#### Work to be completed
Filter the material down to every line containing the string "Where", with case counting.

#### Data in this exercise
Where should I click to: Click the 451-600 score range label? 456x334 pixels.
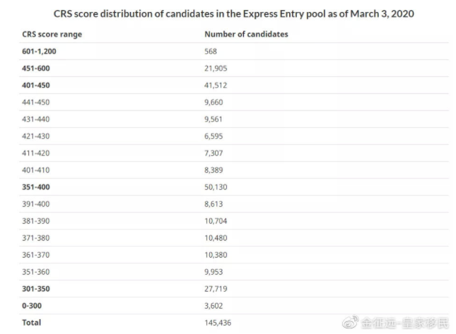[36, 69]
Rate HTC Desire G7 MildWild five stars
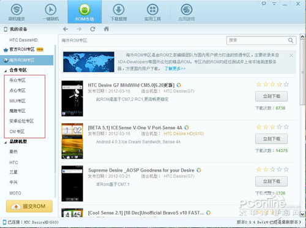306x228 pixels. pyautogui.click(x=286, y=85)
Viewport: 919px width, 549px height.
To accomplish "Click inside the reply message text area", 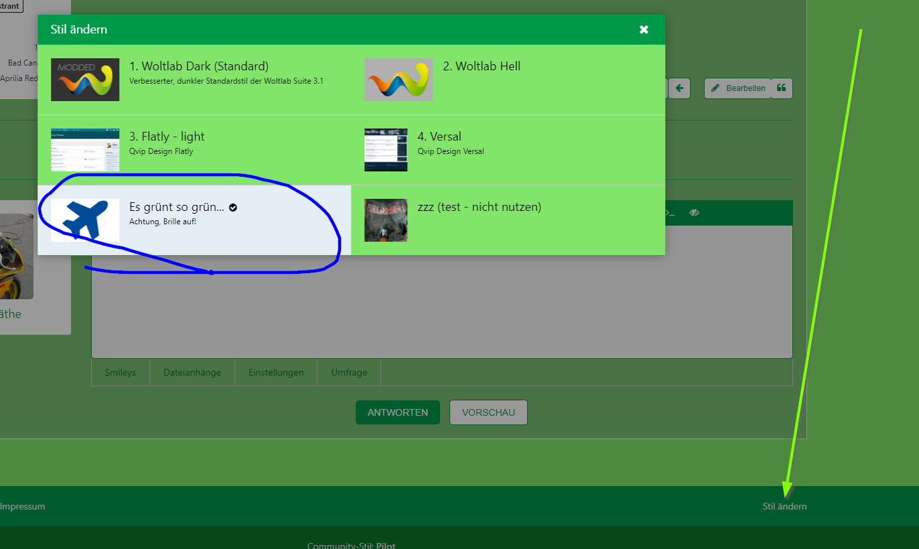I will (x=442, y=308).
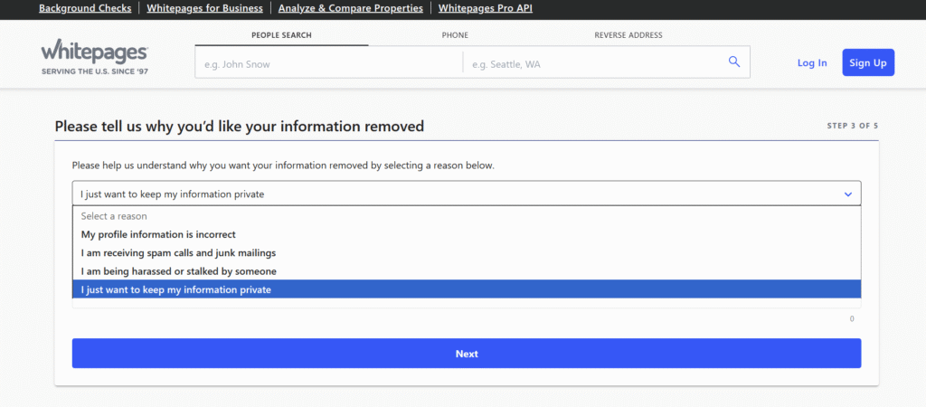
Task: Click the magnifying glass search icon
Action: pos(733,62)
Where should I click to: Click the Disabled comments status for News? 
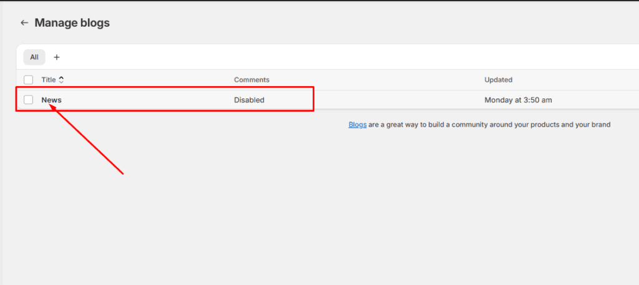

#### The completed task
Where should I click to: Click the 451-600 score range label? 456x334 pixels.
Where should I click to: Click the Disabled comments status for News? 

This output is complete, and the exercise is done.